Data quality checks in DQX can be defined in various ways: as DQX classes in Python code, as delta table, or in a separate JSON or YAML file using a DQX-specific domain language. This example demonstrates the use of the domain specific language expressed in YAML syntax. The implemented check (is_not_null_and_not_empty) is a predefined checks that checks column city for null or empty string values.

For a quick start, DQX can be installed in a notebook.

We demonstrate the check by loading the samples.bakehouse.sales_customers dataset and setting city for row with customerID=2000259 to None. After initializing the data, we apply the check defined in the checks.yml file to the DataFrame to identify the intentional error.

The resulting DataFrame result_df has two new columns: _errors and _warnings. As the level of the check is error, the _errors column in result_df for the row with customerID 2000259 contains a JSON with the error information.
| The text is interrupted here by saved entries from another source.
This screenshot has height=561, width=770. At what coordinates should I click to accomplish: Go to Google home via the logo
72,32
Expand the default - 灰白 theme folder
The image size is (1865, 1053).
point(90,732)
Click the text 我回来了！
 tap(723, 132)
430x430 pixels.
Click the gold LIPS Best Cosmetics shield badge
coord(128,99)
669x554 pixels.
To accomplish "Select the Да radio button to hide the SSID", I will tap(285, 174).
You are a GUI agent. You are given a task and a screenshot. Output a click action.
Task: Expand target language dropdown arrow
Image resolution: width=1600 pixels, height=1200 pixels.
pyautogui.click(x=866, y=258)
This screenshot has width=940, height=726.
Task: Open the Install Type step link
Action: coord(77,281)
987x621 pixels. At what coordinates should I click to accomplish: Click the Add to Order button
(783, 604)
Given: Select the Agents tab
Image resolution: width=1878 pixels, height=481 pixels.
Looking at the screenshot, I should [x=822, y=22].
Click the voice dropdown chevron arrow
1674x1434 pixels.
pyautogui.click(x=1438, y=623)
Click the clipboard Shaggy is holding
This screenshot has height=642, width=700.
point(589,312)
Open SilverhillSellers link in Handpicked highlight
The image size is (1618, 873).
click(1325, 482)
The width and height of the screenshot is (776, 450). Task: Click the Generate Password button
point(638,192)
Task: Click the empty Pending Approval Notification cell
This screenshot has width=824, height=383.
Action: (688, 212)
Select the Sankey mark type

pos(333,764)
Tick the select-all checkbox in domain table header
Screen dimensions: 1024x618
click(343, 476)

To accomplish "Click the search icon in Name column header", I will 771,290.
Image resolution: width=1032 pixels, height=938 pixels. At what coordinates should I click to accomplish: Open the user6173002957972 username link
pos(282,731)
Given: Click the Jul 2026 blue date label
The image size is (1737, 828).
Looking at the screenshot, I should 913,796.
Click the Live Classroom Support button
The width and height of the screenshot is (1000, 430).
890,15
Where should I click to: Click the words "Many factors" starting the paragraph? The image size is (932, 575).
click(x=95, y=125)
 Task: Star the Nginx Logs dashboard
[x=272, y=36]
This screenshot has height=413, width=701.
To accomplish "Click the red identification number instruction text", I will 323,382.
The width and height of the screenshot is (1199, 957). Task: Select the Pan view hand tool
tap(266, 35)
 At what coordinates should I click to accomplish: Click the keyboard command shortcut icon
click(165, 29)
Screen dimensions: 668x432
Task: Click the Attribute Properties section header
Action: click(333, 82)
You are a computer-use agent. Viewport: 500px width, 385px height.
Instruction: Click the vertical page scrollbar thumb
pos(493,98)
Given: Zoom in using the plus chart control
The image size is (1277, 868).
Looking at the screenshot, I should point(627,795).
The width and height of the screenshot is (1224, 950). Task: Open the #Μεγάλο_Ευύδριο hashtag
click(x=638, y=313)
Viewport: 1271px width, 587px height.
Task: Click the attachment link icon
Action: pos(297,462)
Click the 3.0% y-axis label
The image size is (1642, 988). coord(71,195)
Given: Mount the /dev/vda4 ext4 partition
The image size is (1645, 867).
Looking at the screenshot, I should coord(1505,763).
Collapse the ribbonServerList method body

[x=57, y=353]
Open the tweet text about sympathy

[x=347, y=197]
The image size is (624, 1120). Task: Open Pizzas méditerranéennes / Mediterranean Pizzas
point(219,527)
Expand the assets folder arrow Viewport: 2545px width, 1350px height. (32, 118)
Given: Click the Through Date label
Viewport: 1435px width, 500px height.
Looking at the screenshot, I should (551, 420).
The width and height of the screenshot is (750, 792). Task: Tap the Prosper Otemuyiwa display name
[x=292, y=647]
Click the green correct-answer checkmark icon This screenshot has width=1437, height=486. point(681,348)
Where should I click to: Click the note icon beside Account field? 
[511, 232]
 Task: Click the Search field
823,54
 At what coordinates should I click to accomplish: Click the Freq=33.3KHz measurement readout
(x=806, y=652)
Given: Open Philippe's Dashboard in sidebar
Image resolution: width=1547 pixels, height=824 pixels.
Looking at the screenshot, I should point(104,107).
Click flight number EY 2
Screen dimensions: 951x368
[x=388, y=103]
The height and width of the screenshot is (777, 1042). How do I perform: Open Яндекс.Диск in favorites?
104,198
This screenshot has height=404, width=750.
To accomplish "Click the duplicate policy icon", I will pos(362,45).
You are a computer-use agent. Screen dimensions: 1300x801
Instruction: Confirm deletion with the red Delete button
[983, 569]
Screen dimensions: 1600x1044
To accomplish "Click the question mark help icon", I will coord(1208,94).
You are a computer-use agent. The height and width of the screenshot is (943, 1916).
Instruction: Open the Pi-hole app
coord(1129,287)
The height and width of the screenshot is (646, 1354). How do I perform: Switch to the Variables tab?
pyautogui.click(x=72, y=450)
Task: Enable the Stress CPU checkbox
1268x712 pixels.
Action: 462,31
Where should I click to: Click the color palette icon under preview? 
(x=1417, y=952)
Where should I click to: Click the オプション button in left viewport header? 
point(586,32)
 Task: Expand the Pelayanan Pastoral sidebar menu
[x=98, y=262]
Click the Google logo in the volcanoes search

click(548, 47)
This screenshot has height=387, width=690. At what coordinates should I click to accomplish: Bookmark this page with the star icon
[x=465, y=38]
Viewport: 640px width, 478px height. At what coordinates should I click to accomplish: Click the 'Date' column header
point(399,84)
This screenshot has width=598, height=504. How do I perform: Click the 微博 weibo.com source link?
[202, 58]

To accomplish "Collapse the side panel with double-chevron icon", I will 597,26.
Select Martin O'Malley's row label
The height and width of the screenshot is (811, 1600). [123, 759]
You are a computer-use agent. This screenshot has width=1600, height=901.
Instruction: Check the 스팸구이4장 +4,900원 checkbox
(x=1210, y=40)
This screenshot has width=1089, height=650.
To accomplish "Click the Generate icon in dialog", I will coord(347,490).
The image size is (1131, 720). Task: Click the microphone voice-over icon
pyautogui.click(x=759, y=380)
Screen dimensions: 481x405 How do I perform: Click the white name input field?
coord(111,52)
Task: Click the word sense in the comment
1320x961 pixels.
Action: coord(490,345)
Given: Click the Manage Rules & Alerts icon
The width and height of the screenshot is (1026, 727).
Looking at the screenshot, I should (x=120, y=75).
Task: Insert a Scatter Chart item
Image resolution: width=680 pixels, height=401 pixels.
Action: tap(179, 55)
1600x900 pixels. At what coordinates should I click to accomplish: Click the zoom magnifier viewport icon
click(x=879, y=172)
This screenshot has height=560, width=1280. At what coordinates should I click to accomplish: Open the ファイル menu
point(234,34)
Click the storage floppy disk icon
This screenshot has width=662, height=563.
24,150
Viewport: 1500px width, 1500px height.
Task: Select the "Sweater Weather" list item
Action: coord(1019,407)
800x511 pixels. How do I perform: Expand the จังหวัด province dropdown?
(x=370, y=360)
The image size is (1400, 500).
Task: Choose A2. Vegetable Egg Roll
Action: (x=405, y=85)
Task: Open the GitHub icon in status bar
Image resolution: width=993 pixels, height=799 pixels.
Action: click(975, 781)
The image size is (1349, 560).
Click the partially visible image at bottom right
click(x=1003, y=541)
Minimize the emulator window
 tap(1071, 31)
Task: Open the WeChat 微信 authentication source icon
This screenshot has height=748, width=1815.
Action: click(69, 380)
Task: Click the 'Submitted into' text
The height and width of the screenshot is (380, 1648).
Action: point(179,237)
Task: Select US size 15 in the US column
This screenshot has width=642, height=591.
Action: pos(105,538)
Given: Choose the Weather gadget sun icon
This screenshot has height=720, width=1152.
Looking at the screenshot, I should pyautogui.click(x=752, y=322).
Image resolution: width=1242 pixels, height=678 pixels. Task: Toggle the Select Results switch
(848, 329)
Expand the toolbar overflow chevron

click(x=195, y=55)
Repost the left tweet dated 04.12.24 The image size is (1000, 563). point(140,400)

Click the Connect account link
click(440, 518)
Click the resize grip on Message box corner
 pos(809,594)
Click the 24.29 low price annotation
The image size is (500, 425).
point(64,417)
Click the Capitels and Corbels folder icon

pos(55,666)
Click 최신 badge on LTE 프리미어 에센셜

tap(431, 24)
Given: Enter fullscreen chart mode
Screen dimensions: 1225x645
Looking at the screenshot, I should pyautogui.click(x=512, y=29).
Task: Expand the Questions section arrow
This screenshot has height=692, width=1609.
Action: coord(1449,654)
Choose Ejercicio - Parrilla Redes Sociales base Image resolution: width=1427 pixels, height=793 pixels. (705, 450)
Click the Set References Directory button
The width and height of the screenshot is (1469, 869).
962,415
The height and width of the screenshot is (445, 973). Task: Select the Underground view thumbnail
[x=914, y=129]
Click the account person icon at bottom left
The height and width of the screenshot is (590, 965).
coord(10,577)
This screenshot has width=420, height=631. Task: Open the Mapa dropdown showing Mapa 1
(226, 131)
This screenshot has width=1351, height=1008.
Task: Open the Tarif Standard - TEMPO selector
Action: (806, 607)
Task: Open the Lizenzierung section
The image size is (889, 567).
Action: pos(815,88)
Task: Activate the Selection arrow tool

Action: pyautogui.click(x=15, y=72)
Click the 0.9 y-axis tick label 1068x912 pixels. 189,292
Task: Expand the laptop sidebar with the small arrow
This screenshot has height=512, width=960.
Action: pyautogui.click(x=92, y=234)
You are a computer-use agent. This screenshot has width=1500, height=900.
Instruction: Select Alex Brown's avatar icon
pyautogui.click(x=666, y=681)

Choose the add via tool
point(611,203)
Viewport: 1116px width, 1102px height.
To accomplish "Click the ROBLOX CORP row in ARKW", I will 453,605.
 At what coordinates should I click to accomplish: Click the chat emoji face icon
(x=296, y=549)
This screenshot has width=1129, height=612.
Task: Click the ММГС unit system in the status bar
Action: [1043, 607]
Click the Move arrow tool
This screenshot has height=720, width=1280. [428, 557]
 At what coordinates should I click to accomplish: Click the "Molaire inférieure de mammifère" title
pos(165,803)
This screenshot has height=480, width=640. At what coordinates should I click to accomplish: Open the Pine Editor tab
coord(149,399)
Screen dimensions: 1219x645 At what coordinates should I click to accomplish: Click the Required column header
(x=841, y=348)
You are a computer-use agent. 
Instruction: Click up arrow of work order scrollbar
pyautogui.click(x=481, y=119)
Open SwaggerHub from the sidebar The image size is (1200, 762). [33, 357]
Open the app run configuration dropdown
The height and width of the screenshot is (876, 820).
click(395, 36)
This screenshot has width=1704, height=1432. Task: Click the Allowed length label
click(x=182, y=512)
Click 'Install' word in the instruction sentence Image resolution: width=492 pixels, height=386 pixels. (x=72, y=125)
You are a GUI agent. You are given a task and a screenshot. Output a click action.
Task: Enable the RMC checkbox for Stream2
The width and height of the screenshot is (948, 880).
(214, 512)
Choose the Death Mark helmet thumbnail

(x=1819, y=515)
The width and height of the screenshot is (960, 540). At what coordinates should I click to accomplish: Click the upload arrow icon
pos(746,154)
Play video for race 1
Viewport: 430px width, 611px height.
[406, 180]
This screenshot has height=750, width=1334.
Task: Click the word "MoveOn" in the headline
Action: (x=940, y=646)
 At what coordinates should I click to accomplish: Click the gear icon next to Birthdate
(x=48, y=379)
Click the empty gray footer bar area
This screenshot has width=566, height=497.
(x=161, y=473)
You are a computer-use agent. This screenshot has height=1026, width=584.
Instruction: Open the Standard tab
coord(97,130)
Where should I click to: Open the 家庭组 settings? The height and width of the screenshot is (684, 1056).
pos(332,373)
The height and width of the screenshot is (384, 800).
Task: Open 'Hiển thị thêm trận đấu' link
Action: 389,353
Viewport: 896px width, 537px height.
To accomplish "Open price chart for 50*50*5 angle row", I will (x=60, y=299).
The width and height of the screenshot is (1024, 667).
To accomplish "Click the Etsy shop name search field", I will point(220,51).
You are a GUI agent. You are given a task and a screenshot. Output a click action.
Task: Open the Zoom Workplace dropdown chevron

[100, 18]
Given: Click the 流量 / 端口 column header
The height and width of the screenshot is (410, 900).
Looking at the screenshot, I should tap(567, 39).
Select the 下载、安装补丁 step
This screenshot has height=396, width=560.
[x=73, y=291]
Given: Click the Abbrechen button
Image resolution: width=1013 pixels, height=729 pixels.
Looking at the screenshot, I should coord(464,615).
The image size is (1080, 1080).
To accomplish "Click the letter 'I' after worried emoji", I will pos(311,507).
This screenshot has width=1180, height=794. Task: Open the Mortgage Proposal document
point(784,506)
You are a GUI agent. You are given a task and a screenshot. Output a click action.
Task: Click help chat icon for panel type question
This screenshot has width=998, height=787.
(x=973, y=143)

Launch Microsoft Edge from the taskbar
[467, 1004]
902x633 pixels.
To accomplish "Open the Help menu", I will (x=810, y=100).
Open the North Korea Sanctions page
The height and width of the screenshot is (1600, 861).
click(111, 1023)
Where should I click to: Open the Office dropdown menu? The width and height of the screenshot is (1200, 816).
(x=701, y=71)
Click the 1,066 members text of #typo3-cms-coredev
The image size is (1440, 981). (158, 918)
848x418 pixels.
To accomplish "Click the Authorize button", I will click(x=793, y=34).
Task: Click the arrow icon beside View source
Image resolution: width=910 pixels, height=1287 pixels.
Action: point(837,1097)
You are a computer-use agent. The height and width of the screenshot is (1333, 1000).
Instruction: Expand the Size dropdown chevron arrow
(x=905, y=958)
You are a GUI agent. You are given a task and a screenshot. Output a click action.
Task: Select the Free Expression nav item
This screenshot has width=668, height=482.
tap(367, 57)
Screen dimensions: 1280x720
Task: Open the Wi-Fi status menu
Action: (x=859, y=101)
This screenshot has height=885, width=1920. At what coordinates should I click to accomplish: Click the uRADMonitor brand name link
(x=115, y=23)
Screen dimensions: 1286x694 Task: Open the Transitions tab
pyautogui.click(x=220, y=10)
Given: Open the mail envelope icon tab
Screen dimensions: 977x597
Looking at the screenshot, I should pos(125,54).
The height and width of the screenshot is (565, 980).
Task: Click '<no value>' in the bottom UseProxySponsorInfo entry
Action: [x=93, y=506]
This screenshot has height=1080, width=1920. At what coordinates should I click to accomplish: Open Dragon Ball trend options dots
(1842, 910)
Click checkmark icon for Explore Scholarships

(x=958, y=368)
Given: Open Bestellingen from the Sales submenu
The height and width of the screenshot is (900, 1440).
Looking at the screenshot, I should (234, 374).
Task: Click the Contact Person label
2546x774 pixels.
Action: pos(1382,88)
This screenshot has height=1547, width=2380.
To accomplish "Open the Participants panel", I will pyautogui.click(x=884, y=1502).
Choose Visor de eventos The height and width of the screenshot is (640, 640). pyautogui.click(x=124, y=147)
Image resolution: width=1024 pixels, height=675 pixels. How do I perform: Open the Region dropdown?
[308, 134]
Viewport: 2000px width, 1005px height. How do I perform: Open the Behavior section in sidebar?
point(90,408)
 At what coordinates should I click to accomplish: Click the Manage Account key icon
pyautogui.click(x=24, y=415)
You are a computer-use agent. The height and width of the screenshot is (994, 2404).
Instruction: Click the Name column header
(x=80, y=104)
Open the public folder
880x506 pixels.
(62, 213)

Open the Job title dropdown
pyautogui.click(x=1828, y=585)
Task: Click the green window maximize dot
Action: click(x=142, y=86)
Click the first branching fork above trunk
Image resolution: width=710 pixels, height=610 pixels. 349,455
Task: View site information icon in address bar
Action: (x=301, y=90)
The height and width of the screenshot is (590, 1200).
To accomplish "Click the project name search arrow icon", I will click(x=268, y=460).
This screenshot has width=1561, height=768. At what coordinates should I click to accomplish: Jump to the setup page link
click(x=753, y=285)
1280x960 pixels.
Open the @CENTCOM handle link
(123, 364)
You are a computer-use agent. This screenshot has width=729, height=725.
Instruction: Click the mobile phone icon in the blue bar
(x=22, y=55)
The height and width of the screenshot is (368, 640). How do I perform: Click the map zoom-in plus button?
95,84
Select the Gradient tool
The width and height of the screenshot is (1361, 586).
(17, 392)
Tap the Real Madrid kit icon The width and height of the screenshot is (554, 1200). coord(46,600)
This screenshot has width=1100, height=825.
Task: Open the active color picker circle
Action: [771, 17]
This information can be used to filter your dataset and to build data quality monitoring based on passed and failed checks. One low-hanging option is to visualize the information in a prebuilt Databricks Dashboard that DQX comes with. It offers an immediate overview of data quality by charting failure percentages alongside a comprehensive table of failing checks.

DQX prioritizes performance by focusing primarily on row-level checks. This means some features found in established frameworks, like full-table distribution checks, aren’t part of its features.

Examples for more complex custom checks, applying the same check on multiple columns, how to add more metadata to checks, and how to use the profiler to generate rule recommendations automatically can be found in the DQX documentation. In the end, you probably want to persist your data quality runs and build filters and custom monitoring that fit your needs.


Final Thoughts: Choosing Your Data Quality Framework

Before committing to a costly enterprise platform or spending weeks customizing a big framework, step back and evaluate your team’s actual needs. Often, a fast, integrated solution is the better choice.

For data quality in Databricks, DQX stands out by offering high performance with low overhead. It strips away the complexity of heavier frameworks, leaving you with a tool that is fast, flexible, and easy to manage.